## [WHAT TO DO]
Reproduce every line of the listing below, including the requests, but scale each coordinate in the answers by 1.75 and round to the nearest whole number, with halves rounded up. Leave the pictures out.

## [DATASET EXCERPTS]
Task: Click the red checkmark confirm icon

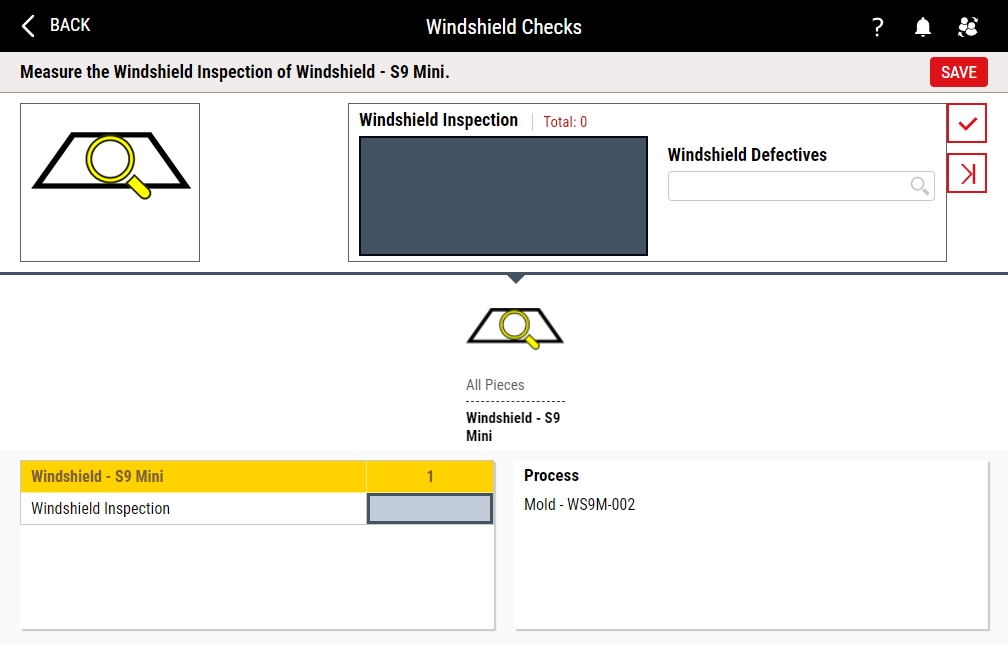Action: coord(967,123)
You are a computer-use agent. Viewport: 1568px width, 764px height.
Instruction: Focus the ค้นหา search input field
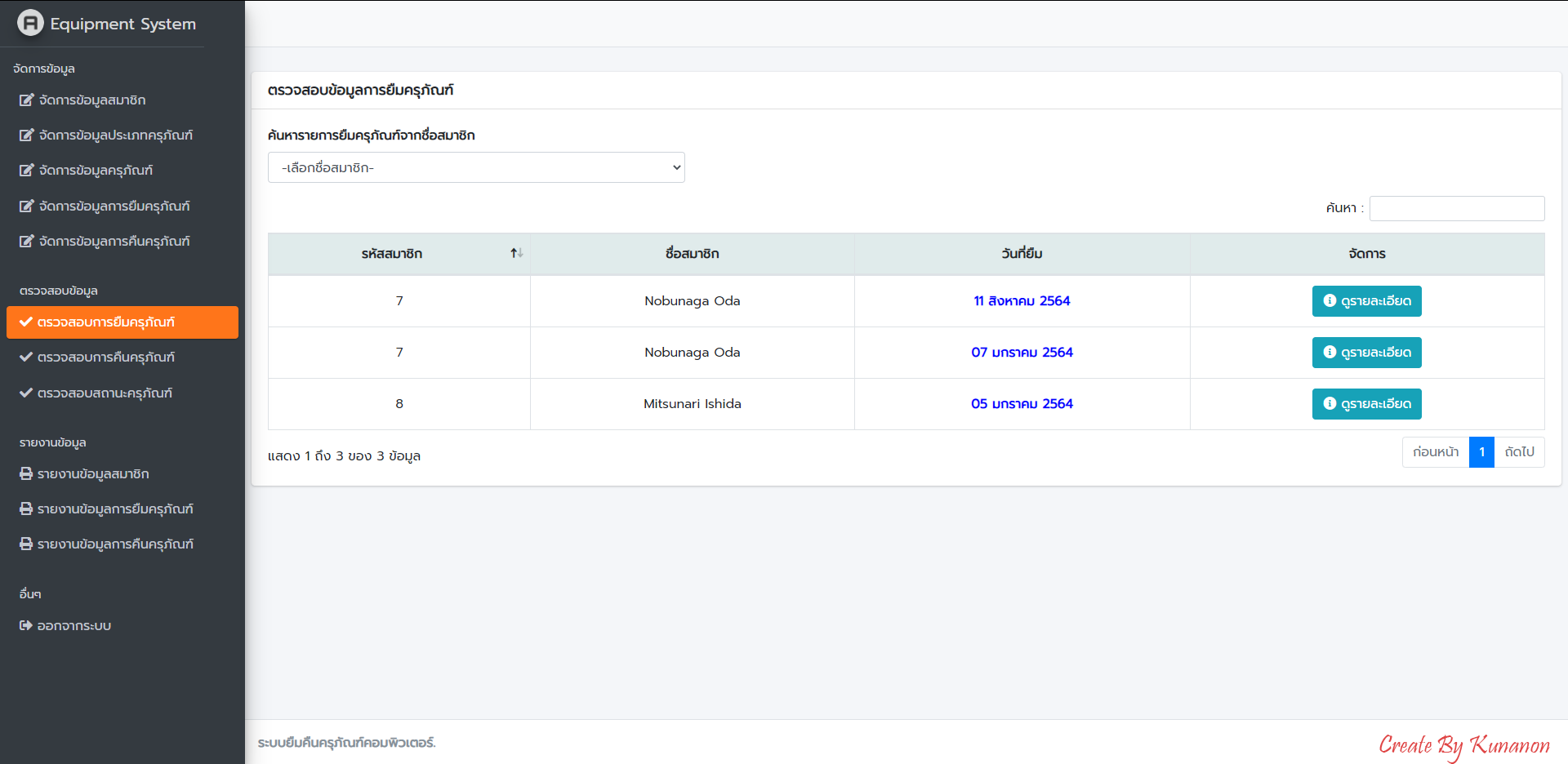pos(1456,209)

## [WORKED SOLUTION]
Task: Click the red checkmark confirm icon

Action: coord(1692,215)
You are a computer-use agent. Viewport: 1568px width, 764px height.
Instruction: Focus the ค้นหา search input field
pos(2548,366)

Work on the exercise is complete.